計算には、厚生労働省が公表する以下2つの数値を使用します。
価格差の1/2(特別の料金用)
保険算出に用いる価格
👉 この数値をそのまま使うのがポイント(自己計算しない)
※規格単位「10」の製剤は四捨五入ルールあり

✔️ 計算方法(3ステップで理解)
① 特別の料金(選定療養)
価格差の1/2 → 点数換算 → ×10円 → ×消費税👉 計算式
特別の料金 = 点数 × 10円 ×(1+消費税)

② 保険対象部分
保険用価格 → 点数換算 → ×10円👉 自己負担額
(点数 × 10円)× 負担割合

③ 最終負担額
特別の料金 + 保険自己負担
✔️ 【具体例】30日処方での計算
■ 条件
長期収載品:100.0円
後発品最高価格:49.3円
2錠/日 × 30日
自己負担:3割
■ マスタ数値
価格差1/2:25.35円
保険用価格:74.65円

■ 計算
▶ 特別の料金
25.35円 × 2錠 = 50.7円 → 5点
5点 × 30日 = 150点
👉 150点 × 10円 × 1.1 = 1,650円

▶ 保険自己負担
74.65円 × 2錠 = 149.3円 → 15点
15点 × 30日 = 450点
👉 450点 × 10円 × 0.3 = 1,350円

▶ 最終負担額
👉 1,650円 + 1,350円 = 3,000円

✔️ 現場で重要な3つの注意点(ここが差になる)
① 消費税の有無が異なる
→ 選定療養のみ課税

② 点数丸め処理に注意
→ 端数処理で誤差が出やすい

③ 患者説明が必須になる
→ 「なぜ高くなるか」を説明できるかが重要

✔️ まとめ
患者負担は「選定療養+保険負担」の合計
価格差の1/2が自費負担になる
消費税は選定療養のみにかかる
計算は厚労省マスタの数値を使用する

✔️ 現場目線のひとこと
この制度は単なる計算ルールではなく、
「後発品選択を促す仕組み」そのものです。
今後は、
説明力
同意取得
システム対応
この3つで現場対応力の差が出てきます。
出典:「長期収載品の処方等又は調剤に係る選定療養における費用の計算方法について」の一部改正について

今後も、診療報酬改定・調剤報酬のポイントを
**「現場でそのまま使える形」**で発信しています。
実務で迷わない解釈
通知・告示の要点整理
明日から使える計算ロジック
を知りたい方は、ぜひフォローしてください。
令和8年6月5日追記
選定療養費が1/4から1/2へ引き上げられたことで、私は単純に患者負担も2倍になるものだと勘違いしていました。
しかし実際には、4月の薬価改定による薬価引き下げや、選定療養の対象外となった品目もあり、一概に負担増とは言えないようです。
本日、先発品を希望される患者さんの負担額を確認して驚きました。
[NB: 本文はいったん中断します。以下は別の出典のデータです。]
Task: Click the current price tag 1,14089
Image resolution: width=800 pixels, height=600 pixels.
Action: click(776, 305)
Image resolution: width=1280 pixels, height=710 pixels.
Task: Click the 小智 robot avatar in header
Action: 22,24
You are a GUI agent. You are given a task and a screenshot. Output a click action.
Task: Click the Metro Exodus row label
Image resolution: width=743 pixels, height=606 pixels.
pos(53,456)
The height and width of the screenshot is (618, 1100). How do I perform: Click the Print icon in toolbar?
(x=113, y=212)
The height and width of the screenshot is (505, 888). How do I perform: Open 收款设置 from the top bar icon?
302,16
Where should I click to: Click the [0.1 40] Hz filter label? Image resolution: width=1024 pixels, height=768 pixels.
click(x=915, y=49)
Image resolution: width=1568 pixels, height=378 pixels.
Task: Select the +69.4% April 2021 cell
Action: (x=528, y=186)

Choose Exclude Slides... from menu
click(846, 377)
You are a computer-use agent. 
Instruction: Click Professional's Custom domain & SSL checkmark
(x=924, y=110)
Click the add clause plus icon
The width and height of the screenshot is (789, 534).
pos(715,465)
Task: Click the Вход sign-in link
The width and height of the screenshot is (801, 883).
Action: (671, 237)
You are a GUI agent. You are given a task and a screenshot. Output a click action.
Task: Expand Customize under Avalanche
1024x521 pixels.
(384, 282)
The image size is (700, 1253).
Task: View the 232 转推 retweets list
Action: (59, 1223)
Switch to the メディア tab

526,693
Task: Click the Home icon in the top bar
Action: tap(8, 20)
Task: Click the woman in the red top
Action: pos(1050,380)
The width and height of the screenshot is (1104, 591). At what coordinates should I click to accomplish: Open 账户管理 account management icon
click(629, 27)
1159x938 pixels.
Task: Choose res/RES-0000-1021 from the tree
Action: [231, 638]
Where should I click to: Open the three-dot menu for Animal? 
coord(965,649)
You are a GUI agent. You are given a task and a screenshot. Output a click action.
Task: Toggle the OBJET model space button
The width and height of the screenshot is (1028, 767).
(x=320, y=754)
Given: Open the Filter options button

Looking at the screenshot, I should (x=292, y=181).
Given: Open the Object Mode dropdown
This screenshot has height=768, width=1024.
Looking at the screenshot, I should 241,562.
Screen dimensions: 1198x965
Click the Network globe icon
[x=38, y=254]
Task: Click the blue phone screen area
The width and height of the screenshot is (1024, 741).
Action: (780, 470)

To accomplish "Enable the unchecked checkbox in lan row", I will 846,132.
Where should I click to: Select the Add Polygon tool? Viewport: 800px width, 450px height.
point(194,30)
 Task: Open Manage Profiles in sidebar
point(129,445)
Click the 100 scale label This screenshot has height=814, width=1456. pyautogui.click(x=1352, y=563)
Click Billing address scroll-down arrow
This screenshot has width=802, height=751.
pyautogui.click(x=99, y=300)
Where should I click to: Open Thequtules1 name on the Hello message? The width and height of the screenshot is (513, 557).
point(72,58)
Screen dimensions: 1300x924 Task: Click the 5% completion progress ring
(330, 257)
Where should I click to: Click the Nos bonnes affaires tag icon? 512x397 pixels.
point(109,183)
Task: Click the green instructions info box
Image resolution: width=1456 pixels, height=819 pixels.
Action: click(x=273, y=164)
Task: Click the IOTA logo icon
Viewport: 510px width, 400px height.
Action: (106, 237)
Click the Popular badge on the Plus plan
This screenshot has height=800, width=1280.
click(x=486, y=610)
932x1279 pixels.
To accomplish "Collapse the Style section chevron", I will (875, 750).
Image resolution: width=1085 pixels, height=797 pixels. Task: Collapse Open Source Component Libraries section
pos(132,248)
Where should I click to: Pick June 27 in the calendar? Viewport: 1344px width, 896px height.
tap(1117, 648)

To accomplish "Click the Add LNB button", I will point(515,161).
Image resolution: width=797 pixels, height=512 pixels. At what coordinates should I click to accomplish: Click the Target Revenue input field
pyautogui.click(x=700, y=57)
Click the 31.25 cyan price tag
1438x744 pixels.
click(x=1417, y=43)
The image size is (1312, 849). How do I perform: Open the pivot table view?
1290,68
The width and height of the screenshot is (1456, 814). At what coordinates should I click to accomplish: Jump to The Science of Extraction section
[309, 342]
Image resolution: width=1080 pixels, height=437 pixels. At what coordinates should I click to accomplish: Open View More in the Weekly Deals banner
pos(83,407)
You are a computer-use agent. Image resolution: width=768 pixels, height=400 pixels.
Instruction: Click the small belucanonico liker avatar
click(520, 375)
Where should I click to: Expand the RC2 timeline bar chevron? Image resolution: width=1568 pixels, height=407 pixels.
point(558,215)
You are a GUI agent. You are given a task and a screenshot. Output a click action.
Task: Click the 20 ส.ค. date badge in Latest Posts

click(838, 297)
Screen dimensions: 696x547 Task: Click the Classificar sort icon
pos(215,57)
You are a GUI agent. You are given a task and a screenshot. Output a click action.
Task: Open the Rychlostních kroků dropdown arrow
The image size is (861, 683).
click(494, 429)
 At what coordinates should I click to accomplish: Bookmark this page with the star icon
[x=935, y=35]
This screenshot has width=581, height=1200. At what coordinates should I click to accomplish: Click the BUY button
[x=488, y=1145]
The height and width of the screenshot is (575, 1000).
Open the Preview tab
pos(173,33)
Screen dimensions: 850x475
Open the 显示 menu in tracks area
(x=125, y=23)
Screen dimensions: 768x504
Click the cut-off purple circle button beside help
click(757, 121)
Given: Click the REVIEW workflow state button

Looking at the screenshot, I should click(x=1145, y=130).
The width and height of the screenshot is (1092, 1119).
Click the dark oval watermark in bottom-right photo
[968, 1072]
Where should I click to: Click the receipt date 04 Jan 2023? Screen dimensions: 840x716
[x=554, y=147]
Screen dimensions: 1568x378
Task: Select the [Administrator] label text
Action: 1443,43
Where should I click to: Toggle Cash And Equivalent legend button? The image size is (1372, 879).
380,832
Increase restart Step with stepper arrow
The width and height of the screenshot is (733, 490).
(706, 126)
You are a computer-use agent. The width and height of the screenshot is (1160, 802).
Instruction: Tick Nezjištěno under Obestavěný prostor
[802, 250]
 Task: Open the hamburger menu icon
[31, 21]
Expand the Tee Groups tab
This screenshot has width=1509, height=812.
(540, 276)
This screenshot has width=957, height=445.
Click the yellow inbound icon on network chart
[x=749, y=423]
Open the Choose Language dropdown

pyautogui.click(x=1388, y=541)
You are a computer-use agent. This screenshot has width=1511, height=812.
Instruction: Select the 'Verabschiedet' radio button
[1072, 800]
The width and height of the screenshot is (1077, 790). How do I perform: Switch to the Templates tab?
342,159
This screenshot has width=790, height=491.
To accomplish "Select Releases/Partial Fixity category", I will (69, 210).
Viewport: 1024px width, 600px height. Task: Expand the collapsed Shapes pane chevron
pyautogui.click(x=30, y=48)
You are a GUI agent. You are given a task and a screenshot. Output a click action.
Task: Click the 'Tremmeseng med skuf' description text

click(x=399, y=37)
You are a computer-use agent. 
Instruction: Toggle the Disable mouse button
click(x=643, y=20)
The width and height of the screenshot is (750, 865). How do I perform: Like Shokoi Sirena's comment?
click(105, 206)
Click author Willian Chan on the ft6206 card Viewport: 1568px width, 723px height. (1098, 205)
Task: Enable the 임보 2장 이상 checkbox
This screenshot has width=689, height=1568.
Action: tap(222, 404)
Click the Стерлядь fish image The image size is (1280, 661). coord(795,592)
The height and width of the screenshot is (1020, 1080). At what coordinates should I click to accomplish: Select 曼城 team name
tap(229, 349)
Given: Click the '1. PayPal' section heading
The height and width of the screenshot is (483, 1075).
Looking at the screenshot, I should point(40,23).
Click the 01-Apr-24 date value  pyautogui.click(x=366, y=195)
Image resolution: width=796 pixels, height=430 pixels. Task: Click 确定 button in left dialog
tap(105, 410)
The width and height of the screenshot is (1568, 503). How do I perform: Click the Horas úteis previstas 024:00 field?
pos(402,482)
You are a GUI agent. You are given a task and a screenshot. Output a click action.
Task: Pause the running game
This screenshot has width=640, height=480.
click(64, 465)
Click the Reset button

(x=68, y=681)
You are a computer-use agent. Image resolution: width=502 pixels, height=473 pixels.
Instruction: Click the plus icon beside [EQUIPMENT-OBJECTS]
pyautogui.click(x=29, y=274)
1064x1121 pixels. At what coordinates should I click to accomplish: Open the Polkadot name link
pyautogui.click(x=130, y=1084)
先発品を4種類使用していたにもかかわらず、総負担額は6,443円から3,721円へ減少していました。その内の、選定療養費も4品目から1品目への変更で、3,333円から1,001円へ大幅に減っていました。
選定療養は上がるものとばかりと思い込んでいましたが、上記理由により実際には下がる場合もあるようです。
私の経験が、あなたの明日からの業務にお役立ちになることができれば幸いです。